Not a college instructor here but someone who didn’t know what I wanted to do right out of high school and thus did the “community college, associate’s, transfer to a (real) college with an online program.” I know what you mean w/people being more motivated - saw some students like that myself but also saw a lot just kind of dabbling in the subject my bachelor’s was in almost as a hobby,too. (my BA was in a writing-related subject so I think it just attracted a certain amount of bored housewife types treating it like a hobby or with vague dreams of being writers someday - yet half of them were afraid of having their work rejected or criticized so…wonder how that turned out.)

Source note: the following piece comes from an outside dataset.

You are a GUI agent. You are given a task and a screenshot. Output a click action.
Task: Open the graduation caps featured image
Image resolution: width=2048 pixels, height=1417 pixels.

Due to family and personal stuff going on, it took me…geesh, I started at the community college right out of high school and got out…maybe 2 1/2 - 3 years after I started there. I truly did not know what I wanted to be when I grew up. Throw in the BA as an online student and I finished college 6 years after high school
I don’t know how old most posters on here are but like, I feel like, as a late 20s millennial there’s this like, societal push for everyone to finish high school, go to college and have it all figured out. And I hated that then, hate it now and will hate it 'til the day I die probably. Like, senior night sporting events in school would always do this, “here’s so-and-so, child of Parent A and Parent B. So-and-so plans to attend blabbity-blah college and major in blah-blah and they hope to work as blah-blah-blah.” And I’ve heard of SO many people who I went to school with, mainly a grade or two ahead of me, who went to college, studied one thing, then changed it a million times. It’s like, you know, why not just tell us, hey, it’s okay if you don’t know what you want to be when you grow up, you’ll have to figure it out, yes, but it’s okay to not know.
Like, me - for the longest time as a kid/teenager I wanted to be a vet because I loved animals (there was a brief span in maybe 4th-5th grade where I wanted to be a zookeeper). I’m also utterly horrendous at math to the point that basic Algebra was a struggle, so that probably wasn’t going to happen, haha. I ended up at a community college majoring in agriculture with no clue what I wanted to do beyond work with animals and now I’m doing something completely different that doesn’t (usually) involve animals.
I ended up frustrated when I did transfer to get my bachelor’s but that was more due to stuff with the school than anything else - I knew what I wanted and the school and I didn’t see eye-to-eye on a lot of things (it was a small private college and I was an online student and in a lot of ways, in my experience, they didn’t really care as much about the online students as they acted like they did.) But I knew what I wanted then and I did what I needed to in order to get out with a degree and start working because by that point I was motivated by just knowing what I wanted.
I don’t know what I’m writing this tangent for, haha, I guess yeah, knowing what you want can be very motivating and also I don’t really think k-12 is always set up to build/foster/nurture a love of learning in kids. The schools I went to growing up, we’d start state standardized testing as young as like, 3rd grade, so…yeah.